The 4 Major Tenets of Kubernetes Security

In a previous article, we learned about the threats to a Kubernetes deployment that may result in a multitude of compromises and undesirable scenarios. With these threat models in mind, we can now explore Kubernetes security along four major tenets:
- authentication and authorization
- resource isolation
- hardening and network security
- logging and auditing.
We look at security from the perspective of containers, Kubernetes deployment itself and network security. Such a holistic approach is needed to ensure that containers are deployed securely and that the attack surface is minimized. The best practices that arise from each of the above tenets apply to any Kubernetes deployment, whether you’re self-hosting a cluster or employing a managed service.
We should note that there are related security controls outside of Kubernetes, such as the Secure Software Development Life Cycle (S-SDLC) or security monitoring, that can help reduce the likelihood of attacks and increase the defense posture.
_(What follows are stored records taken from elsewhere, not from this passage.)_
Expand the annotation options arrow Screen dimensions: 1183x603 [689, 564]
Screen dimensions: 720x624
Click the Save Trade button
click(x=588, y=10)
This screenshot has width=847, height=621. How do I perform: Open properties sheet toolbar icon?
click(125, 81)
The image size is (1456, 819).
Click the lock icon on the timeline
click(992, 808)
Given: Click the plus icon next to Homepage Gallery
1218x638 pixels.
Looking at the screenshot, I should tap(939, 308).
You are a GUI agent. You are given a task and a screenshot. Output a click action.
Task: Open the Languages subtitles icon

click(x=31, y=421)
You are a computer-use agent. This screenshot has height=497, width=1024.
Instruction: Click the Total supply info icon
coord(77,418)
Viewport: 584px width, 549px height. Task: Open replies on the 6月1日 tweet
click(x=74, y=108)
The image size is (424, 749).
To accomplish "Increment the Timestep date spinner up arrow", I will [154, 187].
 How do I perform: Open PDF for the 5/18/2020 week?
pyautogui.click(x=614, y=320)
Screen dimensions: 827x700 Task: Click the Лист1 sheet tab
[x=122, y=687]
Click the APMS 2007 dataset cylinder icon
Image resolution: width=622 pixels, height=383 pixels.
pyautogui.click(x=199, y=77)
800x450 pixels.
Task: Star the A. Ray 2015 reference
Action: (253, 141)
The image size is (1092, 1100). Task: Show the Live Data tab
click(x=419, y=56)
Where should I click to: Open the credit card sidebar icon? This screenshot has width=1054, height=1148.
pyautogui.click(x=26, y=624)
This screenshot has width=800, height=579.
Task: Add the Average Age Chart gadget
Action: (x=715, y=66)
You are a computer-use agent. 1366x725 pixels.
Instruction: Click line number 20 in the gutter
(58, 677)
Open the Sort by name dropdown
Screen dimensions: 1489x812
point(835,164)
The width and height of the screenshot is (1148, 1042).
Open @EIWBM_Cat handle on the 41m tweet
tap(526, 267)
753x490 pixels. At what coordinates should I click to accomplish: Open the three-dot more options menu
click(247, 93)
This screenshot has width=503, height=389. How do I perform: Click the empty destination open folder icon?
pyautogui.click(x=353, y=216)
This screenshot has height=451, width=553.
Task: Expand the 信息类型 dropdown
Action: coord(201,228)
We strongly urge you to consider security across the entire application lifecycle rather than take a narrow focus on the deployment of containers with Kubernetes. However, for the sake of brevity, in this series, we will only cover security controls within the immediate Kubernetes environment.
Authentication and Authorization
The Kubernetes APIs are the central interfaces for administrators, users and applications to operate and communicate in the Kubernetes environment. Both users and service accounts can access Kubernetes APIs to initiate operations. As such, controlling API access is the main task of authentication and authorization within Kubernetes.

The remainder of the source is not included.